Should we be afraid of AI? - tonybeltramelli
https://aeon.co/essays/true-ai-is-both-logically-possible-and-utterly-implausible
======
YeGoblynQueenne
I'll keep this from the article:

>> We share the infosphere with digital technologies. These are ordinary
artefacts that outperform us in ever more tasks, despite being no cleverer
than a toaster. Their abilities are humbling and make us reevaluate human
exceptionality and our special role in the Universe, which remains unique. We
thought we were smart because we could play chess. Now a phone plays better
than a Grandmaster. We thought we were free because we could buy whatever we
wished. Now our spending patterns are predicted by devices as thick as a
plank.

More to the point, we don't need superintelligence to do great damage to
ourselves, and possibly even destroy ourselves. A machine that's thick as a
brick and in control of vital systems will cause disaster already.

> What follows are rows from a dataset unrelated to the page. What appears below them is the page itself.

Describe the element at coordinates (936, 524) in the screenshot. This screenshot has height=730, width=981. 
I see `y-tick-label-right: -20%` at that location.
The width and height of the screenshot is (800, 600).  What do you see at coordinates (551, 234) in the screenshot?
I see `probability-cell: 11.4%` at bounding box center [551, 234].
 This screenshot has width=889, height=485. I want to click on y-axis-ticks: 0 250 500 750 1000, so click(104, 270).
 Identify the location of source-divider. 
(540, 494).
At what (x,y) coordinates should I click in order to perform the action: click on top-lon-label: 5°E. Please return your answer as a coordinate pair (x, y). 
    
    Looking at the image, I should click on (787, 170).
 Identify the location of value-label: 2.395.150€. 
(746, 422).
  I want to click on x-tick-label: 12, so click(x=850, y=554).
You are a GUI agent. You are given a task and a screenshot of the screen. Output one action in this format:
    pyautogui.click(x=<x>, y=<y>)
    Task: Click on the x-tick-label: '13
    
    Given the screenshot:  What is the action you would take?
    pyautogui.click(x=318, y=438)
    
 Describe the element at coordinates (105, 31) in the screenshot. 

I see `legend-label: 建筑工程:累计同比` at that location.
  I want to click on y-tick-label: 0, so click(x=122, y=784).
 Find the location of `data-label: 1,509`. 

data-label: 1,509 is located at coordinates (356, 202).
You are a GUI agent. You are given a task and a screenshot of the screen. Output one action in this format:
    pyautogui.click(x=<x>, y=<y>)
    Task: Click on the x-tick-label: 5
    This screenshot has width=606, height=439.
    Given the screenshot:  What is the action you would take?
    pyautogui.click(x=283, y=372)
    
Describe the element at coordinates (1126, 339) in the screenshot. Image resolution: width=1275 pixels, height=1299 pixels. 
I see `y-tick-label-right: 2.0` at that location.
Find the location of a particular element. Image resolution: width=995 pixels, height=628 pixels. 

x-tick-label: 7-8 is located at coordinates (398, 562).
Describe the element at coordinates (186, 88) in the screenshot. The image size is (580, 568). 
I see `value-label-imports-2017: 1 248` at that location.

My worry with all that is that the hype that surrounds AI risks keeping us
from realising this and trusting dumb technology to do work that requires real
intelligence.

Edit: Oh dear. Also, this:

 _What’s the difference [between yourself and AlphaGo]? The same as between
you and the dishwasher when washing the dishes._

ZOMG did that guy just say AlphaGo is no smarter than your dishwasher? Oh yes
he did! And he's totally right.